Establishment of the Chi-Square Boxing Method Model

The chi-square box method is an applying statistical model. By statistical analysis of existing data, the degree of influence for the variable on the target can be evaluated [9, 10]. The chi-square box method is used to group the converter production parameter, then the mass production data is summarized and analyzed, which is a benefit to analyze the relationship between the converter process factors and the end-point target.

The algorithm flow of the chi-square box method is (i) sorting every parameters from low to high; (ii) treating the data with the same value as the same interval; (iii) using Eqs. (1) and (2) to calculate the chi-square value of each interval; (iv) compare the chi-square values of adjacent intervals, and merge the similar value intervals that don’t exceed the chi-square threshold, then repeat steps (i)–(iii) until the proper number of bins.
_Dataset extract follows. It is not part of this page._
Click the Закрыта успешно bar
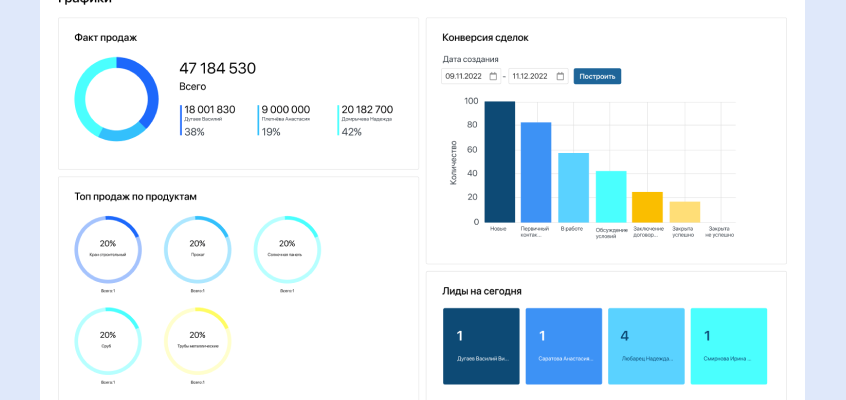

$$ E_{\text{j}} = N_{\text{i}} \times C_{\text{j}} $$
(1)
$$ X^{ 2} = \sum\limits_{{{\text{j}} = 1}}^{2} {\frac{{\left( {A_{\text{j}} - E_{\text{j}} } \right)^{2} }}{{E_{\text{j}} }}} $$
(2)

where Aj is the number of instances of class j in each interval; Ej is the expected frequency number of Aj; Ni is the total number of each group; Cj is the total number of samples in each group of j samples.

The purpose of the chi-square box method is to discretize the continuous data, which is convenient for further data analysis. Through the chi-square box method, every parameter will be divide to a certain number interval, and to every interval, its target distribution will be maximized differently, so that each interval represents a specific operation. By analyzing the importance of each interval, we can evaluate the impact of different converter process parameters on the end-point target.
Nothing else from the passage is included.